The article, “The effects of di-butyl phthalate exposure from medications on human sperm RNA among men,” born from the collaboration between Drs. Krawetz and Hauser, was published this week in Nature’s Scientific Reports.
“This is the result of all of those years of work. We’ve spent a long time working on the technology,” Dr. Krawetz said. “We’ve developed a series of assays based on RNA markers for sperm fitness to predict fertility, all toward the goal of a birth of a healthy child. This is in the framework of a father’s contribution. It’s not always up to the female. The male plays as integral of a part in the whole process. If you can monitor progression back to normal state, can there be optimal timing to conceive a child? Potential damage minimized? That’s what we’re working toward.”
The researchers found that as DBP levels were altered, numerous sperm RNA elements were differentially expressed, suggesting that exposure to, or removal from, high DBP produces effects that require longer than one spermatogenic cycle – equal to 72 days – to resolve. In comparison, small RNAs were minimally affected.
“While initial study medication implicated different biological pathways, initiation on the high-DBP condition activated oxidative stress and DNA damage pathways. The correlation of sperm RNA elements with specific genomic repeats suggests a regulatory role,” Dr. Krawetz said.
The researchers are also interested in studying the effects of longterm exposures in unknown environments, especially in members of the armed services, all with the goal of minimizing the effect of exposure on future generations.
The study team also included Molly Estill, Ph.D., a past graduate student in the Center for Molecular Medicine and Genetics. The work was part of her dissertation for which she was awarded her doctorate.

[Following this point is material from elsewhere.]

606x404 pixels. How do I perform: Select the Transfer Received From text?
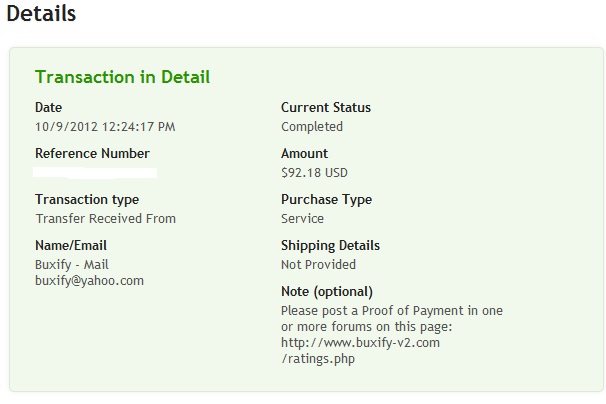[x=105, y=218]
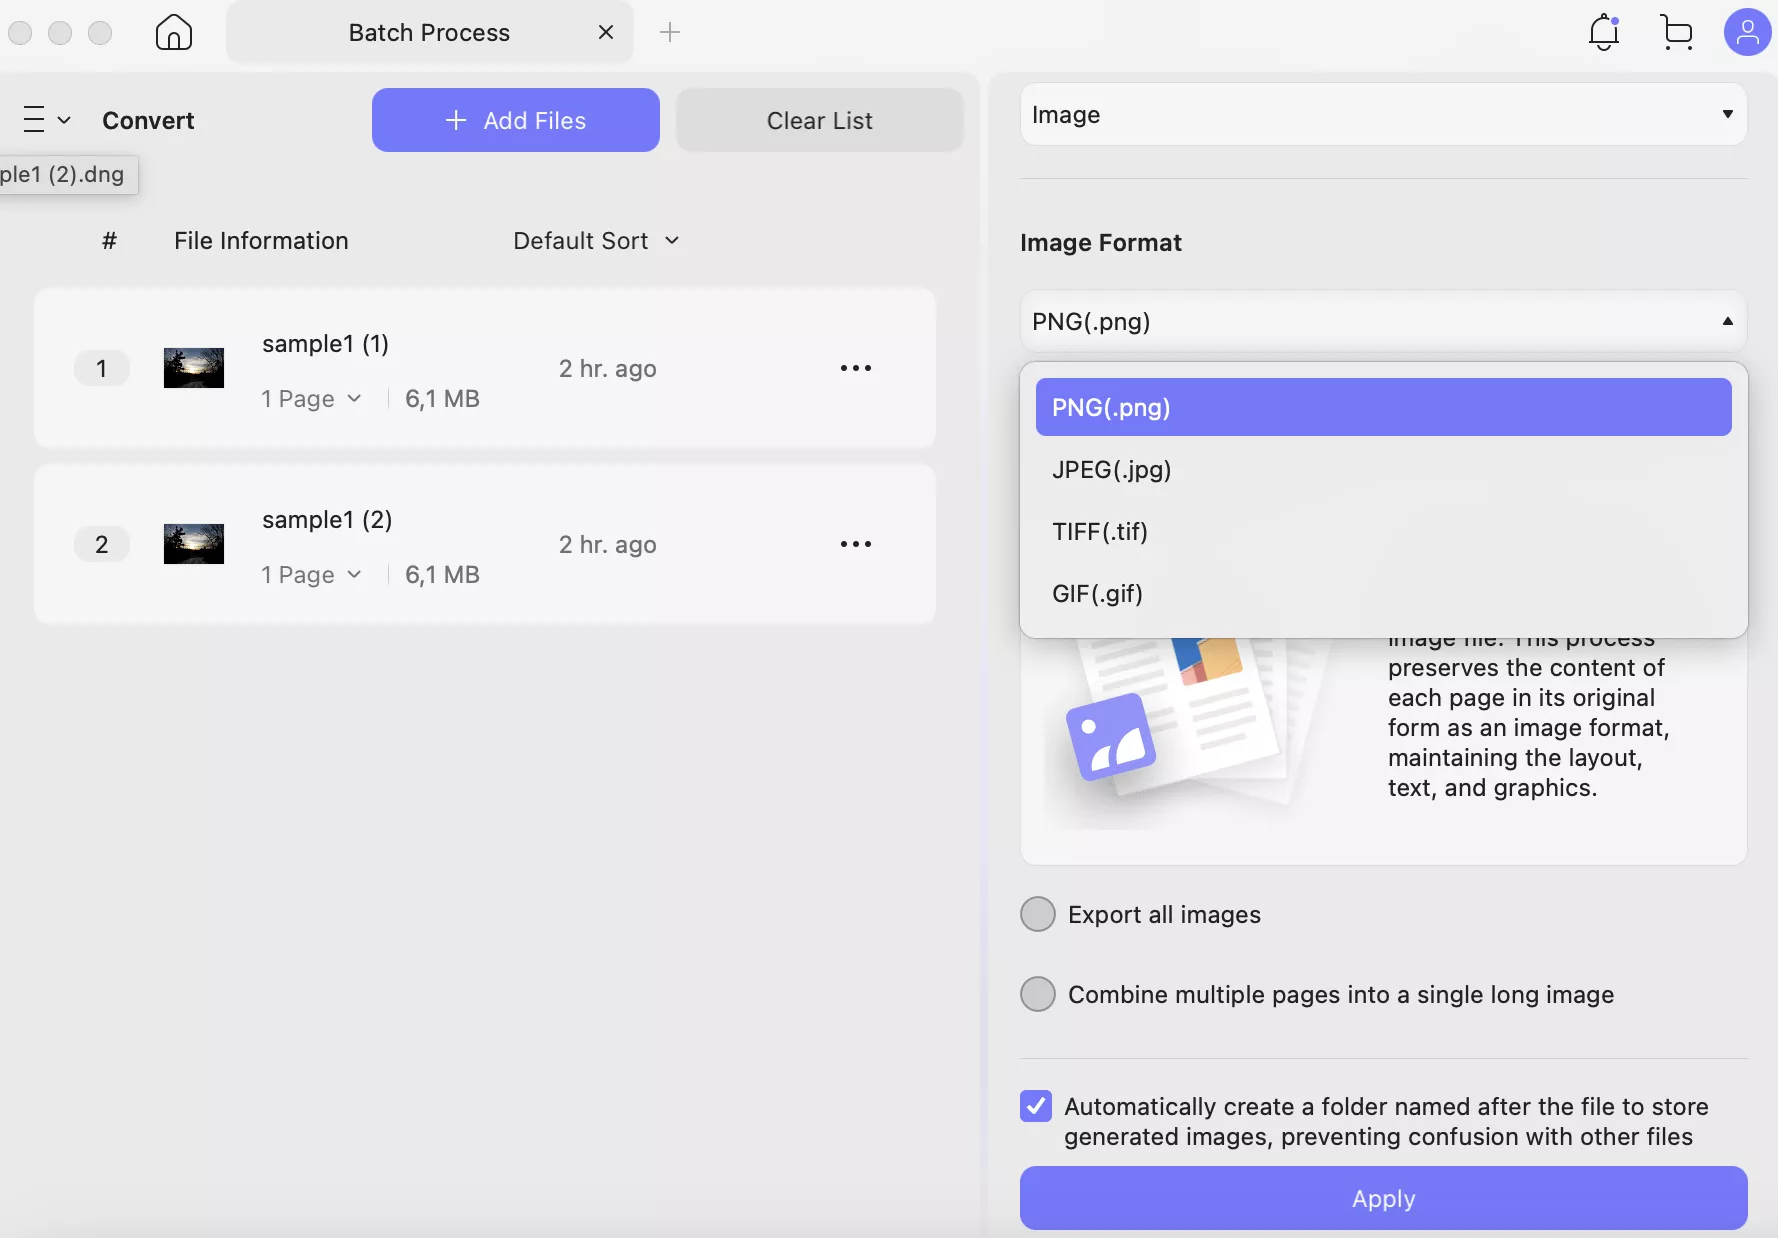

In Boston, Feiby Nassan, Sc.D., a postdoctoral fellow in the departments of Environmental Health and Nutrition at Harvard; and Alan Moss, M.D., an associate professor of Gastroenterology at Beth Israel Deaconess Medical Center in Boston, also collaborated and contributed.
The study was supported in part by the Charlotte B. Failing Professorship to Dr. Krawetz, and National Institutes of Health grants ES017285, ES009718 and ES000002 to Dr. Hauser.